On Jun 18, 2013, at 11:17 PM, Jonne Nauha <jo...@adminotech.com> wrote:
The Tundra SDK is the same for you as it is for us, its there for people to make apps and/or do products/research.

So this answers the question about 'client side scripting library' -- Tundra is used both for servers and clients, and has largely the same API for C++ and JS, so there is no separate client side scripting library but also client side scripts are made with the normal Tundra API. And that is the same open source thing that's used both in open source realXtend and in Meshmoon.

About browser-based client, WebNaali/Tundra/Rocket: there's also an open source version, largely equivalent to Admino's closed version. Both use Three.js for rendering and the Tundra EC model (like the earlier WebNaali implementation did but with GLGE) so include implementations of ECs such as Mesh and Placeable etc. in JS with the Three API. A main difference is that Chiru's work focused more on client side scene handling whereas Admino has an optimised network protocol, idea was to focus a bit differently to avoid some of the overlapping work in the hope of joining the efforts in a common codebase soon enough. We are in last stages of negotiating about substantial funding for webgl+websocket client dev, if that project really begins we can hopefully get this sorted out.

Anyhow the current open source webgl+websocket client, and there's an open source version of the websocket server counter part too (using the same c++ server lib as Admino uses), by Toni Dahl is at https://github.com/K1ll3rF0x/Chiru-WebClient/

Finally a note about limiting script access: as said, currently the default idea is that any script can do anything in the scene. Tundra is not made / configured now for federated worlds where some common environment could host scripts by different parties so that those scripts would be somehow limited to a single object only. Instead, it is made so that normal game and other application development is easy: for example a full game can be one script as it can create and control any number of objects in any way. It makes dev much easier than the SL/Opensim (and possibly Sirikata) way of requiring a separate script for every object and being able to only send messages between the objects to orchestrate a full-scene application. If you are familiar with Opensim region modules, those -- not LSL scripts -- are API-wise similar to Tundra scripts.

• Task set:
a) According to the Tundra email, which library do both browser-based clients use for rendering?
b) Continue the Tundra email, picking up after its final sentence.
The listing after this point has no connection to the Tundra email.

• Supplied information:
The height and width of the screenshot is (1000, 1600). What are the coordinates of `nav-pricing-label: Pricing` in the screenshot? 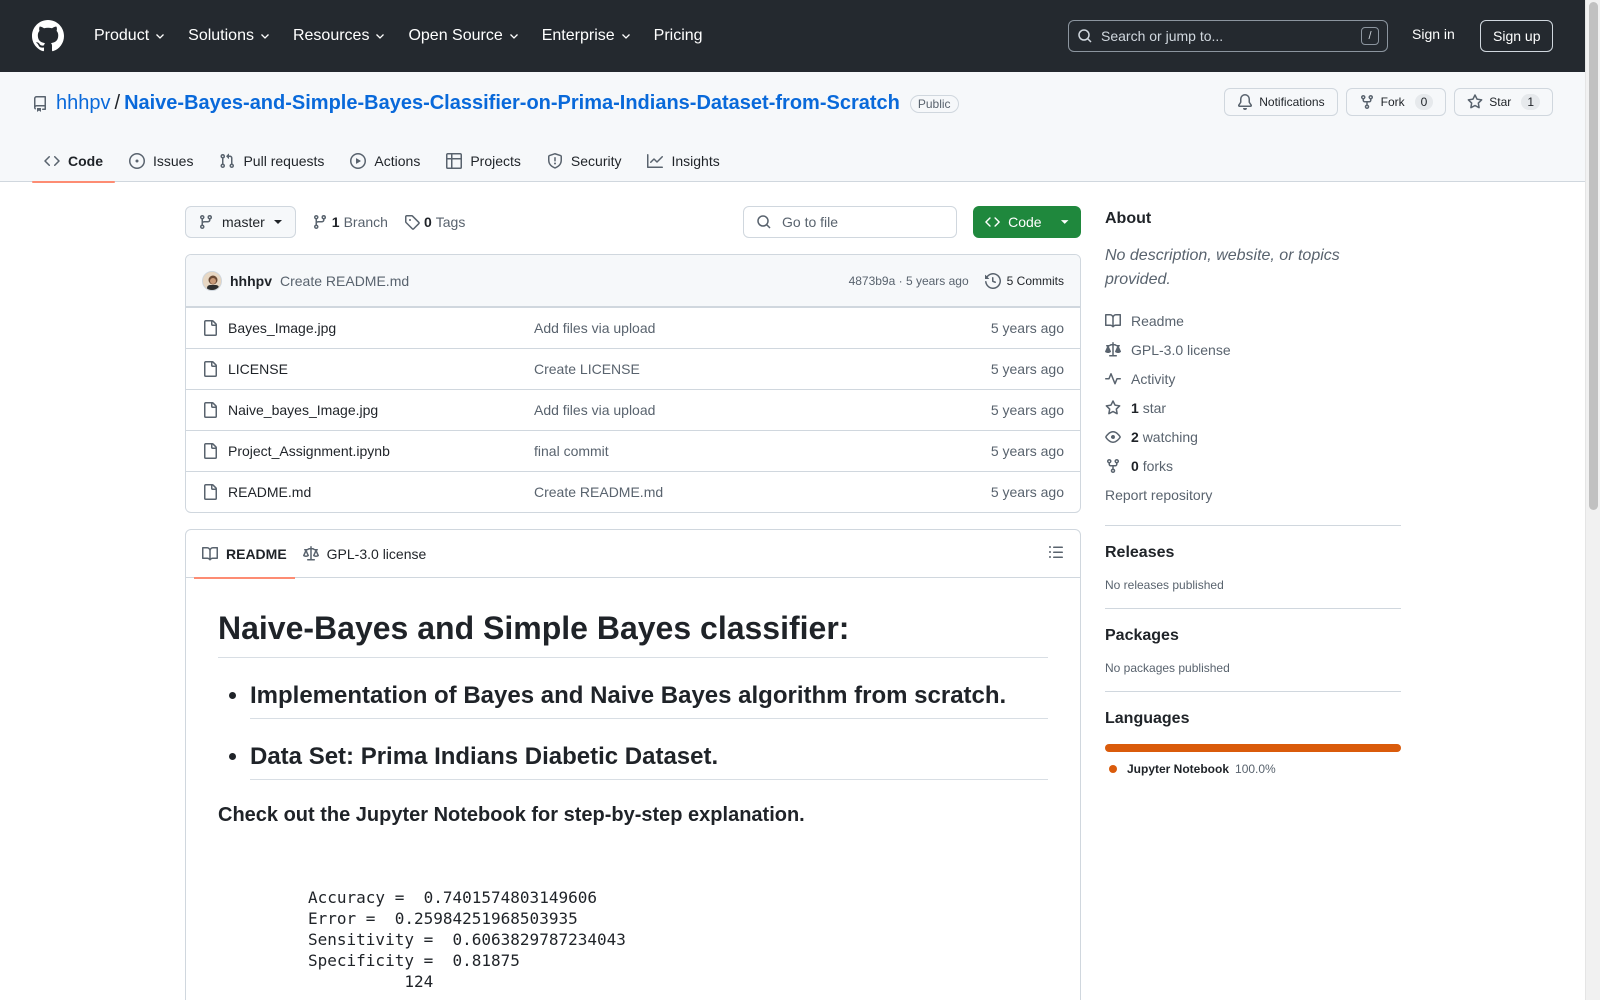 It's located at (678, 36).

• Results for each task:
a) Three.js

b)
However when I originally started making JS support in Tundra (called Naali then as was client only), it was first experimentally in a similar restricted context as SL and Sirikata scripts: it could access only the object it was attached in (actually only a selected set of components in the object then). It is simple to configure the script context, what objects / APIs are available to them. So if someone requires such a limited script context i think it is still doable, possibly quite easy even depending on how much of the core APIs should be exposed to those scripts vs. how much those APIs would leak access to other parts of the scene and app. For example only having the Frame API, but not Scene and Input etc., would allow a script to move/rotate etc. itself based on time, and it could register to handle mouse clicks on it etc. It could still halt the whole execution, though, I don't remember whether preventing that would be easy with the qtscript engine we are currently using.

Just for information if you or someone requires it -- I remember this has been in the talks around TOY sometimes as it might be useful in a school setting to be able to host scripted objects/apps from several students in a common space without needing to worry that some script, perhaps by accident, messes the whole scene.